## WHAT IS NEEDED
Echo these saved entries back line for line, changing nothing.

Saved entries
⟨

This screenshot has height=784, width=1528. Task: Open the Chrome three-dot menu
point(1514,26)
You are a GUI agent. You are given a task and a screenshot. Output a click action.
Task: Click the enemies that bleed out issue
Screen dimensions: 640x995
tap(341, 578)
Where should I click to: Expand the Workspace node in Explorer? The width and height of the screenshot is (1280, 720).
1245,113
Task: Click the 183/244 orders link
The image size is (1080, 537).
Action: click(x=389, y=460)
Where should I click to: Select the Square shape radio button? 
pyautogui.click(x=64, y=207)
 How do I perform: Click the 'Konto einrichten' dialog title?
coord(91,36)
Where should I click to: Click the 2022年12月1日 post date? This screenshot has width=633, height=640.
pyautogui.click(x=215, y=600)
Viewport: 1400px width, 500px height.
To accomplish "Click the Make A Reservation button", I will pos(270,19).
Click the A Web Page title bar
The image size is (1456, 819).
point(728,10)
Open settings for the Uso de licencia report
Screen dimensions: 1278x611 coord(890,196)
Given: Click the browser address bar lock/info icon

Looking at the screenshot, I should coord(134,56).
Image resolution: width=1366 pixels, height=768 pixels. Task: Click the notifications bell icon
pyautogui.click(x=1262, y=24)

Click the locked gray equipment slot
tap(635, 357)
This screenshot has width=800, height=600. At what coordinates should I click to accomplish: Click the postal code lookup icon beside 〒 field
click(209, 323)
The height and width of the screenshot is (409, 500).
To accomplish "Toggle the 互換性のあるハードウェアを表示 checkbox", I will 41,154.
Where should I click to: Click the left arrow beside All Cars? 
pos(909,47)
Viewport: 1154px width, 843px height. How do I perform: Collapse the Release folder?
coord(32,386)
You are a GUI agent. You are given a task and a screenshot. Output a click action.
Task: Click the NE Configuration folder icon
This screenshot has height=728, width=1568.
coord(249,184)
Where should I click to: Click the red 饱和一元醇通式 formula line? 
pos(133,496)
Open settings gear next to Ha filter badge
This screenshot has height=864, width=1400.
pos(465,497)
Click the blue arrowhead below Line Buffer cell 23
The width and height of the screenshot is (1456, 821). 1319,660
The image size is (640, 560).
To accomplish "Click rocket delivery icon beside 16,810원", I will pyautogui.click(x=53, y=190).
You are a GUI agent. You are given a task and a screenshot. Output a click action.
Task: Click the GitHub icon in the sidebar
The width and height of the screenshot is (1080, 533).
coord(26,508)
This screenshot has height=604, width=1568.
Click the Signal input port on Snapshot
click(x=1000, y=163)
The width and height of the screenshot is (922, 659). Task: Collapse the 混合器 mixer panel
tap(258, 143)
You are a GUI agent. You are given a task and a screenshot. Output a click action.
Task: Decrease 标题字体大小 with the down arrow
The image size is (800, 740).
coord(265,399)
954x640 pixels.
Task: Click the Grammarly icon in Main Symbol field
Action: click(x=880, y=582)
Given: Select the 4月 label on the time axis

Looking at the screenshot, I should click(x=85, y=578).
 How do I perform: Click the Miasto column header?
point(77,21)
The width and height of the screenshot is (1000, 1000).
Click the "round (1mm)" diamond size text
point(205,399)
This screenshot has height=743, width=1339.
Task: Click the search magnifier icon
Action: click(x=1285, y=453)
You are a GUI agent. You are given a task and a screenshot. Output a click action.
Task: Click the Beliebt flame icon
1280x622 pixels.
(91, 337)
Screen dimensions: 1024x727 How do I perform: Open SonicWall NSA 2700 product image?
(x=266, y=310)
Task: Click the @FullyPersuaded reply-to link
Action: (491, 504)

⟩

## SOLUTION
This screenshot has height=784, width=1528. Task: Open the Chrome three-dot menu
point(1514,26)
You are a GUI agent. You are given a task and a screenshot. Output a click action.
Task: Click the enemies that bleed out issue
Screen dimensions: 640x995
tap(341, 578)
Where should I click to: Expand the Workspace node in Explorer? The width and height of the screenshot is (1280, 720).
1245,113
Task: Click the 183/244 orders link
The image size is (1080, 537).
Action: click(x=389, y=460)
Where should I click to: Select the Square shape radio button? 
pyautogui.click(x=64, y=207)
 How do I perform: Click the 'Konto einrichten' dialog title?
coord(91,36)
Where should I click to: Click the 2022年12月1日 post date? This screenshot has width=633, height=640.
pyautogui.click(x=215, y=600)
Viewport: 1400px width, 500px height.
To accomplish "Click the Make A Reservation button", I will pos(270,19).
Click the A Web Page title bar
The image size is (1456, 819).
point(728,10)
Open settings for the Uso de licencia report
Screen dimensions: 1278x611 coord(890,196)
Given: Click the browser address bar lock/info icon

Looking at the screenshot, I should coord(134,56).
Image resolution: width=1366 pixels, height=768 pixels. Task: Click the notifications bell icon
pyautogui.click(x=1262, y=24)

Click the locked gray equipment slot
tap(635, 357)
This screenshot has width=800, height=600. At what coordinates should I click to accomplish: Click the postal code lookup icon beside 〒 field
click(209, 323)
The height and width of the screenshot is (409, 500).
To accomplish "Toggle the 互換性のあるハードウェアを表示 checkbox", I will 41,154.
Where should I click to: Click the left arrow beside All Cars? 
pos(909,47)
Viewport: 1154px width, 843px height. How do I perform: Collapse the Release folder?
coord(32,386)
You are a GUI agent. You are given a task and a screenshot. Output a click action.
Task: Click the NE Configuration folder icon
This screenshot has height=728, width=1568.
coord(249,184)
Where should I click to: Click the red 饱和一元醇通式 formula line? 
pos(133,496)
Open settings gear next to Ha filter badge
This screenshot has height=864, width=1400.
pos(465,497)
Click the blue arrowhead below Line Buffer cell 23
The width and height of the screenshot is (1456, 821). 1319,660
The image size is (640, 560).
To accomplish "Click rocket delivery icon beside 16,810원", I will pyautogui.click(x=53, y=190).
You are a GUI agent. You are given a task and a screenshot. Output a click action.
Task: Click the GitHub icon in the sidebar
The width and height of the screenshot is (1080, 533).
coord(26,508)
This screenshot has height=604, width=1568.
Click the Signal input port on Snapshot
click(x=1000, y=163)
The width and height of the screenshot is (922, 659). Task: Collapse the 混合器 mixer panel
tap(258, 143)
You are a GUI agent. You are given a task and a screenshot. Output a click action.
Task: Decrease 标题字体大小 with the down arrow
The image size is (800, 740).
coord(265,399)
954x640 pixels.
Task: Click the Grammarly icon in Main Symbol field
Action: click(x=880, y=582)
Given: Select the 4月 label on the time axis

Looking at the screenshot, I should click(x=85, y=578).
 How do I perform: Click the Miasto column header?
point(77,21)
The width and height of the screenshot is (1000, 1000).
Click the "round (1mm)" diamond size text
point(205,399)
This screenshot has height=743, width=1339.
Task: Click the search magnifier icon
Action: click(x=1285, y=453)
You are a GUI agent. You are given a task and a screenshot. Output a click action.
Task: Click the Beliebt flame icon
1280x622 pixels.
(91, 337)
Screen dimensions: 1024x727 How do I perform: Open SonicWall NSA 2700 product image?
(x=266, y=310)
Task: Click the @FullyPersuaded reply-to link
Action: (491, 504)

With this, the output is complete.